#### Records for the task
--- START ---
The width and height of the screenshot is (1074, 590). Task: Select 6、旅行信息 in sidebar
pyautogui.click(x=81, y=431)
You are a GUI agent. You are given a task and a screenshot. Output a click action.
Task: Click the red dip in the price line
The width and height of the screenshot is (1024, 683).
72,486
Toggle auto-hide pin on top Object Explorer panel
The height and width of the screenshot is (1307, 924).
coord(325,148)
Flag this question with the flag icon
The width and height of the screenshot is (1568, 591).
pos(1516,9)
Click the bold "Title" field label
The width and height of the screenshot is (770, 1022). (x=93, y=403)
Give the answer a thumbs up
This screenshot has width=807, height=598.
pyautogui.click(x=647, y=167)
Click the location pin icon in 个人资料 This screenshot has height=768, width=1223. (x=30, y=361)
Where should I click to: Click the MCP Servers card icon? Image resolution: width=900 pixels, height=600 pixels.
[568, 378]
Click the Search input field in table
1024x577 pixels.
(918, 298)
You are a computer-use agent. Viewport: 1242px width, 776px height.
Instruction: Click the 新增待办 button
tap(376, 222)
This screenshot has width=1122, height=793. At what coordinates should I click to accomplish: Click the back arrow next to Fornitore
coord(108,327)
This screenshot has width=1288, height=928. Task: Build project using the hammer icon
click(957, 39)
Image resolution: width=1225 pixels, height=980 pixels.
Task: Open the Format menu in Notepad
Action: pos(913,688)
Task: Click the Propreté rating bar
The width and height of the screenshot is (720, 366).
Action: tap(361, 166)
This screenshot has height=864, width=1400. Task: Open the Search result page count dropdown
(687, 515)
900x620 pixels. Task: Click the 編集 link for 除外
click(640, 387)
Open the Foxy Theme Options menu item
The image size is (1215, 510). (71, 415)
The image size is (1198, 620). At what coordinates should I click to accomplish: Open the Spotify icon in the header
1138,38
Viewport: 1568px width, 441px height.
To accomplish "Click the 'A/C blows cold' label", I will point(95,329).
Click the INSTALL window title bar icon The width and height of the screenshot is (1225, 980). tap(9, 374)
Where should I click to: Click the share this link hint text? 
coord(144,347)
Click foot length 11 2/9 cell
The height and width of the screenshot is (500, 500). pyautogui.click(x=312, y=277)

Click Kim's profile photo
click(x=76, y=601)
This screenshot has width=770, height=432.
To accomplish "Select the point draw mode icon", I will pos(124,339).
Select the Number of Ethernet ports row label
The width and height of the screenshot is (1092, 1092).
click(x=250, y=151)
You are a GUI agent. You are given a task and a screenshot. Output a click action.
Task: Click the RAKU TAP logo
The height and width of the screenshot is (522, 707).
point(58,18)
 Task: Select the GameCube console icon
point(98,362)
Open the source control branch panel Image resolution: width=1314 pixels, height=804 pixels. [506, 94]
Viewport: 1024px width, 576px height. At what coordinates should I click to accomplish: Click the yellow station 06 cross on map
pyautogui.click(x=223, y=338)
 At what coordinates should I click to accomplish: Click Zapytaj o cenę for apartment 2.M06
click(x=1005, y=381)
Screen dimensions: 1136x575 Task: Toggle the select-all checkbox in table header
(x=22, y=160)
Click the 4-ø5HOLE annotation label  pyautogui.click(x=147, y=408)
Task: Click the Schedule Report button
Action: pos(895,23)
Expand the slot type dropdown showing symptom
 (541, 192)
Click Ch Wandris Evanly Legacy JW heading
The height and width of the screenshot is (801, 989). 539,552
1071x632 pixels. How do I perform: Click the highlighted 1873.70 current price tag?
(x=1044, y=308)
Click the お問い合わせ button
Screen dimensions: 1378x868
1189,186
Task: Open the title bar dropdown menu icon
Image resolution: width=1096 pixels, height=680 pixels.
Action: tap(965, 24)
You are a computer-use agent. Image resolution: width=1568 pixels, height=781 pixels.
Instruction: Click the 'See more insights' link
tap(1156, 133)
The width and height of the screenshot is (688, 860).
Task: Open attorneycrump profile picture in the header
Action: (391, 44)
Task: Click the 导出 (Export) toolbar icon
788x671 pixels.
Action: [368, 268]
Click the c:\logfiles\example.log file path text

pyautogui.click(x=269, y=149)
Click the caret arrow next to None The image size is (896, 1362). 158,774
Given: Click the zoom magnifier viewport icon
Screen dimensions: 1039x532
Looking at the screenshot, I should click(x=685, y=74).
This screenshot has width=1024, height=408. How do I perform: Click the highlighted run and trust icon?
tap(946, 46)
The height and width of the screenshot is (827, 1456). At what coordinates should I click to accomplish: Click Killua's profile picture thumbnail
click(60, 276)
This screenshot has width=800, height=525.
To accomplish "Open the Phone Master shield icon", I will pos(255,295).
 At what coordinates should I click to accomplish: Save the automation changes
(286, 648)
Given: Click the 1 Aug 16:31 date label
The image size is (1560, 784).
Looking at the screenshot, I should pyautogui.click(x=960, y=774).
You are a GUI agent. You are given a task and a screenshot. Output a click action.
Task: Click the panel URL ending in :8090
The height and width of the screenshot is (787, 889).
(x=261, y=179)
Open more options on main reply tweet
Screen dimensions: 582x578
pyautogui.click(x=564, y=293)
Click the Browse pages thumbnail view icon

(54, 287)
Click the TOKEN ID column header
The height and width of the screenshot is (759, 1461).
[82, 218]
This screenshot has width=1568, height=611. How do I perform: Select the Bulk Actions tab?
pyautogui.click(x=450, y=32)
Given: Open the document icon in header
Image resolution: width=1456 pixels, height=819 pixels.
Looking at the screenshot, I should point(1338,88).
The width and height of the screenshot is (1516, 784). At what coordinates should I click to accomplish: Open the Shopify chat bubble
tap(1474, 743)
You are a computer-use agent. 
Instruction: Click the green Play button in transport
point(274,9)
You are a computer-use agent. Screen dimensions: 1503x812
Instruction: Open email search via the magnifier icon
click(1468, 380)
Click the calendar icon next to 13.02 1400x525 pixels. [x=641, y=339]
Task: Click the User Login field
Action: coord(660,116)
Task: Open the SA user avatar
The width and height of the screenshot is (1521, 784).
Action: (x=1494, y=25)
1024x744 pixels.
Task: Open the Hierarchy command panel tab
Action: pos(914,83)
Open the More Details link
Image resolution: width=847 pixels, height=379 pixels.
--- END ---
#### Exercise instructions
Please copy each record shown above exactly.

#### Response
The width and height of the screenshot is (1074, 590). Task: Select 6、旅行信息 in sidebar
pyautogui.click(x=81, y=431)
You are a GUI agent. You are given a task and a screenshot. Output a click action.
Task: Click the red dip in the price line
The width and height of the screenshot is (1024, 683).
72,486
Toggle auto-hide pin on top Object Explorer panel
The height and width of the screenshot is (1307, 924).
coord(325,148)
Flag this question with the flag icon
The width and height of the screenshot is (1568, 591).
pos(1516,9)
Click the bold "Title" field label
The width and height of the screenshot is (770, 1022). (x=93, y=403)
Give the answer a thumbs up
This screenshot has width=807, height=598.
pyautogui.click(x=647, y=167)
Click the location pin icon in 个人资料 This screenshot has height=768, width=1223. (x=30, y=361)
Where should I click to: Click the MCP Servers card icon? Image resolution: width=900 pixels, height=600 pixels.
[568, 378]
Click the Search input field in table
1024x577 pixels.
(918, 298)
You are a computer-use agent. Viewport: 1242px width, 776px height.
Instruction: Click the 新增待办 button
tap(376, 222)
This screenshot has width=1122, height=793. At what coordinates should I click to accomplish: Click the back arrow next to Fornitore
coord(108,327)
This screenshot has width=1288, height=928. Task: Build project using the hammer icon
click(957, 39)
Image resolution: width=1225 pixels, height=980 pixels.
Task: Open the Format menu in Notepad
Action: pos(913,688)
Task: Click the Propreté rating bar
The width and height of the screenshot is (720, 366).
Action: tap(361, 166)
This screenshot has height=864, width=1400. Task: Open the Search result page count dropdown
(687, 515)
900x620 pixels. Task: Click the 編集 link for 除外
click(640, 387)
Open the Foxy Theme Options menu item
The image size is (1215, 510). (71, 415)
The image size is (1198, 620). At what coordinates should I click to accomplish: Open the Spotify icon in the header
1138,38
Viewport: 1568px width, 441px height.
To accomplish "Click the 'A/C blows cold' label", I will point(95,329).
Click the INSTALL window title bar icon The width and height of the screenshot is (1225, 980). tap(9, 374)
Where should I click to: Click the share this link hint text? 
coord(144,347)
Click foot length 11 2/9 cell
The height and width of the screenshot is (500, 500). pyautogui.click(x=312, y=277)

Click Kim's profile photo
click(x=76, y=601)
This screenshot has width=770, height=432.
To accomplish "Select the point draw mode icon", I will pos(124,339).
Select the Number of Ethernet ports row label
The width and height of the screenshot is (1092, 1092).
click(x=250, y=151)
You are a GUI agent. You are given a task and a screenshot. Output a click action.
Task: Click the RAKU TAP logo
The height and width of the screenshot is (522, 707).
point(58,18)
 Task: Select the GameCube console icon
point(98,362)
Open the source control branch panel Image resolution: width=1314 pixels, height=804 pixels. [506, 94]
Viewport: 1024px width, 576px height. At what coordinates should I click to accomplish: Click the yellow station 06 cross on map
pyautogui.click(x=223, y=338)
 At what coordinates should I click to accomplish: Click Zapytaj o cenę for apartment 2.M06
click(x=1005, y=381)
Screen dimensions: 1136x575 Task: Toggle the select-all checkbox in table header
(x=22, y=160)
Click the 4-ø5HOLE annotation label  pyautogui.click(x=147, y=408)
Task: Click the Schedule Report button
Action: pos(895,23)
Expand the slot type dropdown showing symptom
 (541, 192)
Click Ch Wandris Evanly Legacy JW heading
The height and width of the screenshot is (801, 989). 539,552
1071x632 pixels. How do I perform: Click the highlighted 1873.70 current price tag?
(x=1044, y=308)
Click the お問い合わせ button
Screen dimensions: 1378x868
1189,186
Task: Open the title bar dropdown menu icon
Image resolution: width=1096 pixels, height=680 pixels.
Action: tap(965, 24)
You are a computer-use agent. Image resolution: width=1568 pixels, height=781 pixels.
Instruction: Click the 'See more insights' link
tap(1156, 133)
The width and height of the screenshot is (688, 860).
Task: Open attorneycrump profile picture in the header
Action: (391, 44)
Task: Click the 导出 (Export) toolbar icon
788x671 pixels.
Action: [368, 268]
Click the c:\logfiles\example.log file path text

pyautogui.click(x=269, y=149)
Click the caret arrow next to None The image size is (896, 1362). 158,774
Given: Click the zoom magnifier viewport icon
Screen dimensions: 1039x532
Looking at the screenshot, I should click(x=685, y=74).
This screenshot has width=1024, height=408. How do I perform: Click the highlighted run and trust icon?
tap(946, 46)
The height and width of the screenshot is (827, 1456). At what coordinates should I click to accomplish: Click Killua's profile picture thumbnail
click(60, 276)
This screenshot has width=800, height=525.
To accomplish "Open the Phone Master shield icon", I will pos(255,295).
 At what coordinates should I click to accomplish: Save the automation changes
(286, 648)
Given: Click the 1 Aug 16:31 date label
The image size is (1560, 784).
Looking at the screenshot, I should pyautogui.click(x=960, y=774).
You are a GUI agent. You are given a task and a screenshot. Output a click action.
Task: Click the panel URL ending in :8090
The height and width of the screenshot is (787, 889).
(x=261, y=179)
Open more options on main reply tweet
Screen dimensions: 582x578
pyautogui.click(x=564, y=293)
Click the Browse pages thumbnail view icon

(54, 287)
Click the TOKEN ID column header
The height and width of the screenshot is (759, 1461).
[82, 218]
This screenshot has width=1568, height=611. How do I perform: Select the Bulk Actions tab?
pyautogui.click(x=450, y=32)
Given: Open the document icon in header
Image resolution: width=1456 pixels, height=819 pixels.
Looking at the screenshot, I should point(1338,88).
The width and height of the screenshot is (1516, 784). At what coordinates should I click to accomplish: Open the Shopify chat bubble
tap(1474, 743)
You are a computer-use agent. 
Instruction: Click the green Play button in transport
point(274,9)
You are a computer-use agent. Screen dimensions: 1503x812
Instruction: Open email search via the magnifier icon
click(1468, 380)
Click the calendar icon next to 13.02 1400x525 pixels. [x=641, y=339]
Task: Click the User Login field
Action: coord(660,116)
Task: Open the SA user avatar
The width and height of the screenshot is (1521, 784).
Action: (x=1494, y=25)
1024x744 pixels.
Task: Open the Hierarchy command panel tab
Action: pos(914,83)
Open the More Details link
Image resolution: width=847 pixels, height=379 pixels.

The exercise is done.